Garza bounces back with landmark win against former team
APR 26, 2014 12:49a ET
In what likely was the first of many battles against the Cubs over the next four years, Garza allowed just two earned runs on four hits in seven innings, earning his first win with the Brewers in Milwaukee's 5-2 victory at Miller Park.
Garza bounced back from a start in which he allowed five earned runs in five innings by featuring his good stuff Friday night.
"This one was more like his first outing here at home where he really went after guys," Brewers manager Ron Roenicke. "Command was good, stuff was good. I thought the fastball was outstanding tonight. He threw a lot of good sliders, mixed in his curveball, but he really went after guys."
Afterwards, Garza insisted there weren't any added emotions in facing the team that traded him last July.
"I've been on five different teams, man," Garza said. "If I had to get up for everybody (I used to pitch for), I'd be tired by midseason. It was just another ballgame, just another club I've got to give my team a chance to win (against)."

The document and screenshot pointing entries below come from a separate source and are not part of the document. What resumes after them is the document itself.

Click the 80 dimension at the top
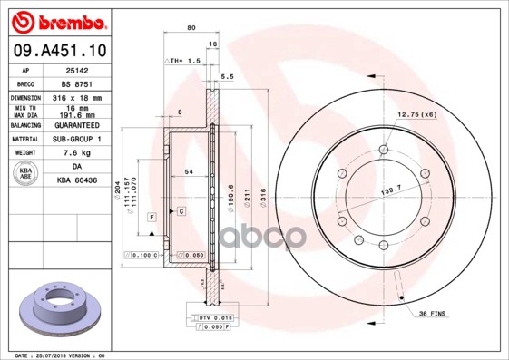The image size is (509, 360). click(x=191, y=28)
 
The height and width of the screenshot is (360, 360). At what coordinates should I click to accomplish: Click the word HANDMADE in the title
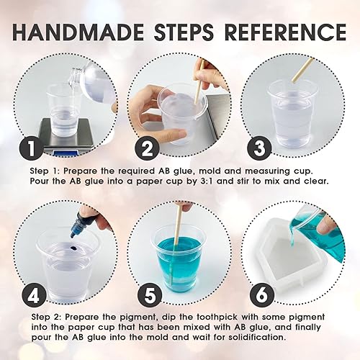[78, 32]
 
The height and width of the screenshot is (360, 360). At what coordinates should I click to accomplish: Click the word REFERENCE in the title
[286, 32]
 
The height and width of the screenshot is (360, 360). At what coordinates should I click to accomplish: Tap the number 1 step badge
[32, 148]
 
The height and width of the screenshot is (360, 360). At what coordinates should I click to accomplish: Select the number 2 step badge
[147, 148]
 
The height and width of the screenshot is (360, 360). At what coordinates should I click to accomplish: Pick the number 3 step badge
[259, 147]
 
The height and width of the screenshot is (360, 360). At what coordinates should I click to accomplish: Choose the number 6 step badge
[262, 295]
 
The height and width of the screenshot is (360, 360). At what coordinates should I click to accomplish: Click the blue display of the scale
[66, 153]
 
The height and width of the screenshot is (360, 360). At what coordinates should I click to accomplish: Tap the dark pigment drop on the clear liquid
[73, 246]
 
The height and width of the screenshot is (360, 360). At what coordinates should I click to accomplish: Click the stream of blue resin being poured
[293, 236]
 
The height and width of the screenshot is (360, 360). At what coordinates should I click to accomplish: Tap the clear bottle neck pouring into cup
[75, 77]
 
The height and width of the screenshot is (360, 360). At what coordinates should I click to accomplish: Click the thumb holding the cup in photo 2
[176, 132]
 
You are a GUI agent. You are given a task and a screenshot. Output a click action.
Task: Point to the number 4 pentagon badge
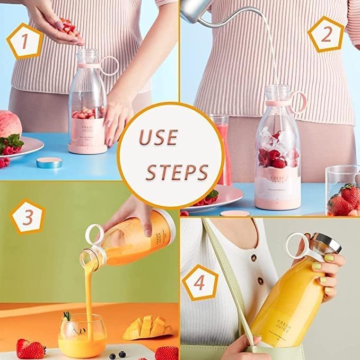(x=199, y=282)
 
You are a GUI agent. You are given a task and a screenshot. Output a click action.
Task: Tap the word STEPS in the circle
(x=177, y=172)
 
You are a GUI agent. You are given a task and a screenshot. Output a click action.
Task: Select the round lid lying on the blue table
(x=49, y=162)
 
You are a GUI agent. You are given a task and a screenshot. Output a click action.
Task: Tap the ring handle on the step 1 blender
(x=109, y=66)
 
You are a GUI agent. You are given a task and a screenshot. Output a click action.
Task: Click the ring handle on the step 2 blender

Unlike Garza's previous starts at home, the Brewers provided the right-hander with run support against Carlos Villanueva. Junior Lake misplayed a ball in left field during the first inning to allow Milwaukee's first run of the night to score on what was ruled a double for Scooter Gennett.

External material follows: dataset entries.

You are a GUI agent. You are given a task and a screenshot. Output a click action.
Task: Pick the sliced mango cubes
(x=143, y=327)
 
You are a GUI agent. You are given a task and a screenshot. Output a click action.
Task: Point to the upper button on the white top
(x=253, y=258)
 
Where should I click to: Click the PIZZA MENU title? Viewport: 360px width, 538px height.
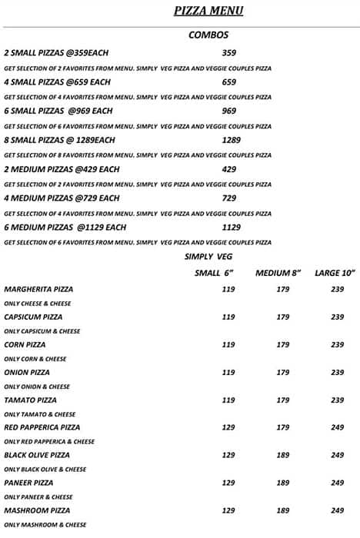pyautogui.click(x=208, y=11)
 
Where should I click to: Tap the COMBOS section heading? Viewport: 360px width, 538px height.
pyautogui.click(x=208, y=35)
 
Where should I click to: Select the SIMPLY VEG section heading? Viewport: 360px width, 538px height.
pyautogui.click(x=208, y=256)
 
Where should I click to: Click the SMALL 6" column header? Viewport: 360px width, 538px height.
pyautogui.click(x=213, y=273)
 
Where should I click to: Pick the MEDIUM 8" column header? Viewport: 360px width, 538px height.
pyautogui.click(x=278, y=273)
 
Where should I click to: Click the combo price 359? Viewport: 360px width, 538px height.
pyautogui.click(x=228, y=53)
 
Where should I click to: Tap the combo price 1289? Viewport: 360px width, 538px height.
pyautogui.click(x=231, y=140)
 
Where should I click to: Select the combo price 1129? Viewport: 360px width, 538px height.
pyautogui.click(x=231, y=227)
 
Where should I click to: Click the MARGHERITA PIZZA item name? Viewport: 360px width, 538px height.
pyautogui.click(x=38, y=290)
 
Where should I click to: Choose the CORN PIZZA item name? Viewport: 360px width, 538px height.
pyautogui.click(x=26, y=345)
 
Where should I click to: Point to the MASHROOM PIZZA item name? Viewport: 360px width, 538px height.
pyautogui.click(x=37, y=510)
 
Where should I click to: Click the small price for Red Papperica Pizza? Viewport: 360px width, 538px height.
pyautogui.click(x=228, y=427)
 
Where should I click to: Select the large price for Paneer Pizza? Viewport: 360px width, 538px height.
pyautogui.click(x=338, y=483)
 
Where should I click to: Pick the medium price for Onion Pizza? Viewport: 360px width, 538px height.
pyautogui.click(x=283, y=373)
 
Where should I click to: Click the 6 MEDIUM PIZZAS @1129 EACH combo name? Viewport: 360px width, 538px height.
pyautogui.click(x=65, y=227)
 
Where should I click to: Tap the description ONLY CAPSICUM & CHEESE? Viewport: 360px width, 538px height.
pyautogui.click(x=42, y=331)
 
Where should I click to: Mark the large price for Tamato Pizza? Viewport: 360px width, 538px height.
pyautogui.click(x=338, y=400)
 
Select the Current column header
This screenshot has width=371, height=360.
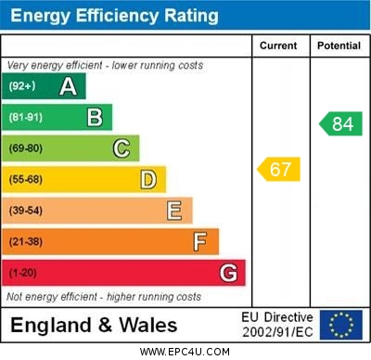point(278,45)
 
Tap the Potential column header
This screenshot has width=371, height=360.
point(339,45)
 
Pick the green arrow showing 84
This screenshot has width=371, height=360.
point(340,123)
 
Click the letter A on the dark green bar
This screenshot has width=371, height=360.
point(68,87)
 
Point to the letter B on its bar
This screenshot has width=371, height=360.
point(95,118)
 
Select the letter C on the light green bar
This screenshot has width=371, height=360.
point(122,148)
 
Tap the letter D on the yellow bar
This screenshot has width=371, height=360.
point(148,179)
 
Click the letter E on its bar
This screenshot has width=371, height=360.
point(174,211)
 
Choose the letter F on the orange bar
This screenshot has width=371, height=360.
point(200,241)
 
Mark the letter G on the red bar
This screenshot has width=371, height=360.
point(228,273)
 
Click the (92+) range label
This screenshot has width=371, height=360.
point(22,87)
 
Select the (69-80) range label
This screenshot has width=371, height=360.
point(26,148)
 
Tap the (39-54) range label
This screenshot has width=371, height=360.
point(26,211)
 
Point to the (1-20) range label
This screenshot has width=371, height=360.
point(23,273)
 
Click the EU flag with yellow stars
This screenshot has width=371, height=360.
point(340,325)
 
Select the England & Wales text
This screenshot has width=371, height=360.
point(94,326)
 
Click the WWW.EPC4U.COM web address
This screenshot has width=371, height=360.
point(186,352)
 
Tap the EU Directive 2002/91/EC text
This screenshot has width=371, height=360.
point(277,325)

Ryan Braun added an RBI single in the bottom of the first, while the Cubs took advantage of a leadoff walk in the third inning to score their first run off Garza.
A two-out RBI single from Jonathan Lucroy in the bottom of the third and a solo home run from Lyle Overbay in the fourth inning increased the Brewers's lead to 4-1, and an Aramis Ramirez sacrifice fly in the fifth made it 5-1.
After retiring 10 of 11 batters from the final out of the third inning through the sixth, Garza allowed back-to-back hits to start the seventh. He was able to limit the damage and allow just one run to score after the Cubs had runners at second and third and nobody out.
"I just wanted to go out and establish my gameplan, my mechanics and keep myself in line and not get too overamped or anything like that," Garza said. "Felt great. Our guys played a great game today. Good thing it didn't come down to me hitting. It was a plus on all sides."
Garza made 60 starts over 2½ seasons (2011-13) with the Cubs, going 21-18 with a 3.45 ERA. He suffered through the beginning stages of what has been a multi-year rebuilding project for Chicago (71-91 in 2011, 61-101 in '12) before being dealt to the Texas Rangers last July when the Cubs were 10 games under .500.
"It's a lot of fun when you win," Garza said. "When you go through three years of constantly hoping, you kind of run out of hope. Come to a team like this, where every day we're going out to win -- not hoping to win -- it's a lot different. A lot different emotion, a lot better emotion. It's confidence.
"That's what we're playing with a lot of right now. It's just great to be here right now and I'm happy where I'm at and I love going out there and giving my team a shot to win every five days."
Behind Garza, the Brewers improved to a major-league best 17-6 on the season. Milwaukee has received quality starts in 18 of its 23 games, tied with Atlanta for the most in baseball. The pitching continues to keep the Brewers in games, while the offense does enough to win.
This was what the Brewers envisioned when they signed Garza to a four-year, $50 million contract this winter.
"We're playing good baseball," Roenicke said. "It's not every day. We've won some games when we haven't played that well. But the pitchers are going out and continuing to give us a good outing almost every time and the bullpen is as sharp as they've been -- they're all sharp, all of them are pitching well."